ここで、前提知識。まず、Optionというのは、T | nullのようなnullかもしれないもの、を扱う上でより一般性、または構造をもたせたものだと思っておいてよいです。
Option.mapは配列のmap (Array#map) のように考えることができます。
Array#mapは要素すべてに対し、関数適用して置き換えていきますね。Optionは要素が最大1の配列のように思うと、.mapだと思うことが…できそうではないでしょうか。
そう考えると、Option.getOrElsearr[0] ?? elseFn()のようなものです。

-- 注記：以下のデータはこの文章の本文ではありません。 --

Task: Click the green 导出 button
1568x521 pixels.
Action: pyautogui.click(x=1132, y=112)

[1]

Rustで書くと?

Rustにも組込みでOption型があります。

fn main() {
    let fake_fetch_name = || {
        match rand::random::<u8>() % 3 {
            1 => Some("Alice"),
            2 => Some("Bob"),
            _ => None,
        }
    };

    let result = fake_fetch_name()
        .map(|name| format!("{name}さん、こんにちは"))
        .unwrap_or_else(|| "誰もいませんね...".to_string());

    println!("{}", result);
}

.map,.unwrap_or_elseがEffect.tsのOption.map,Option.getOrElseにそのまま対応する。

なるほどと。メソッドチェーンのように、Option.mapなどを、.pipeで渡せばよいのだ、と。

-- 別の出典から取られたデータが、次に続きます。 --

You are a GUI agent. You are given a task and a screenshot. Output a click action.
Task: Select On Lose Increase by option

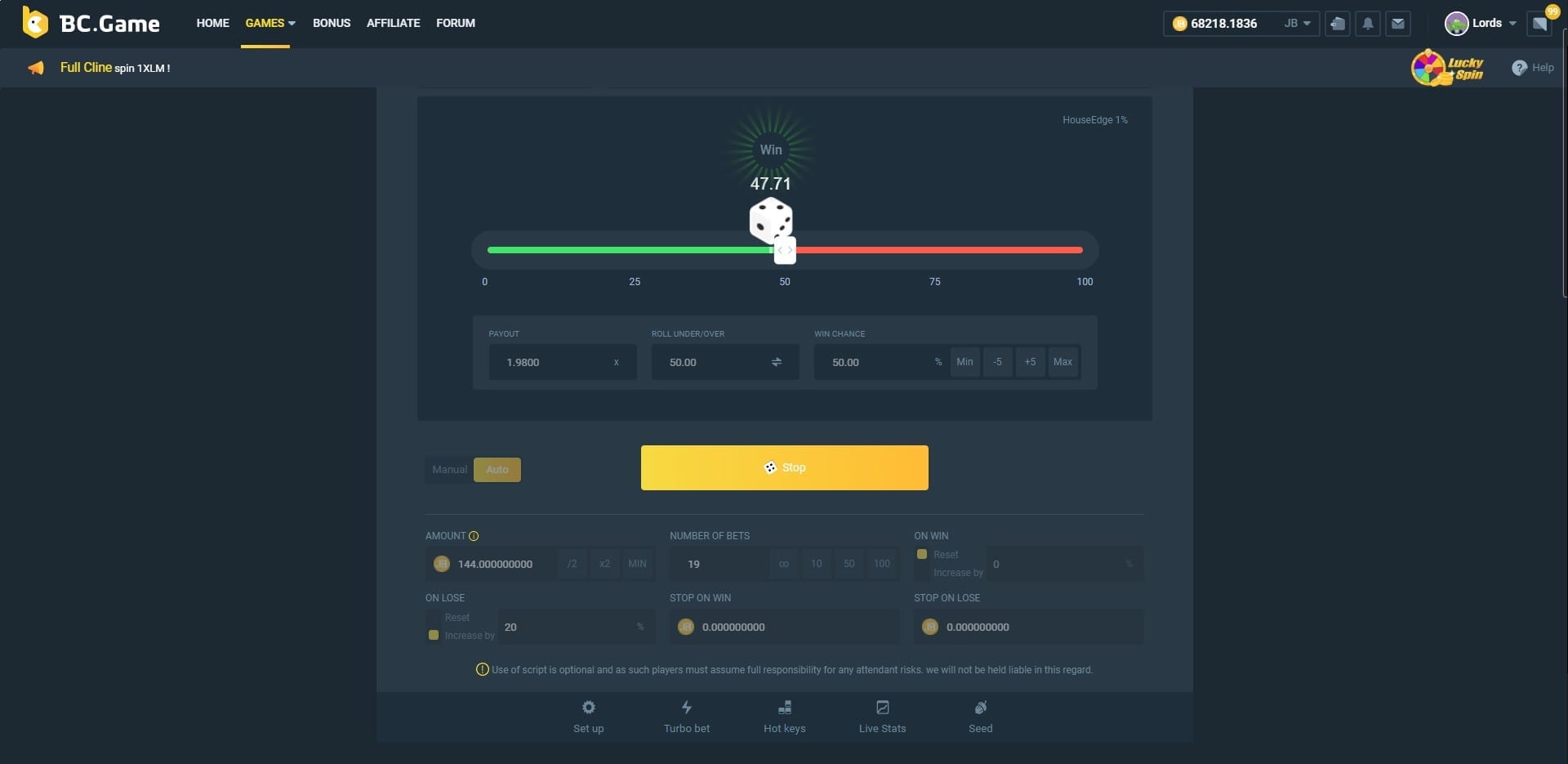click(434, 635)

しかしなぜ、標準のArrayのように、 arr.map((e) => ...) のようにメソッドを提供してくれてはいないのでしょうか。

pipeとはなにか

console.log(
  fakeFetchName().pipe(
    Option.map((name) => `${name}さん、こんにちは`),
    Option.getOrElse(() => "誰もいませんね..."),
  ),
);

これを見ると高度な抽象化が裏であるのか、と疑ってしまうかもしれません。

しかし、pipeはあまりにも、シンプルすぎるほどに、シンプルです。

Effect.tsには単なる関数版のpipeもあるので、その例を見てみます。
(なお、 fp-tsにも同様にpipeがありますが、同じものです)

最もシンプルな例 (1引数)

import { pipe } from "effect";
const v = pipe(
  3,
);
console.log(v); // 3

pipe(x)は恒等関数です。なにもせず返します。

const pipe1 = (x) => x;

2引数

import { pipe } from "effect";
const v = pipe(
  3,
  (x) => x * 2,
);
console.log(v); // 6

pipe(x, f)f(x)を返します。

const pipe2 = (x, f) => f(x);

3引数

import { pipe } from "effect";

const v = pipe(
  3,
  (x) => x * 2,
  (x) => x + 1,
);
console.log(v); // 7

pipe(x, f, g)g(f(x))を返します。

const pipe3 = (x, f, g) => g(f(x));

より一般に

const pipe1 = (x) => x;
const pipe2 = (x, f0) => f0(x);
const pipe3 = (x, f0, f1) => f1(f0(x));
const pipe4 = (x, f0, f1, f2) => f2(f1(f0(x)));
const pipe5 = (x, f0, f1, f2, f3) => f3(f2(f1(f0(x))));
const pipe6 = (x, f0, f1, f2, f3, f4) => f4(f3(f2(f1(f0(x)))));

pipe(x, f0, f1, f2, ..., fn)は、fn(...f2(f1(f0(x))))を返します。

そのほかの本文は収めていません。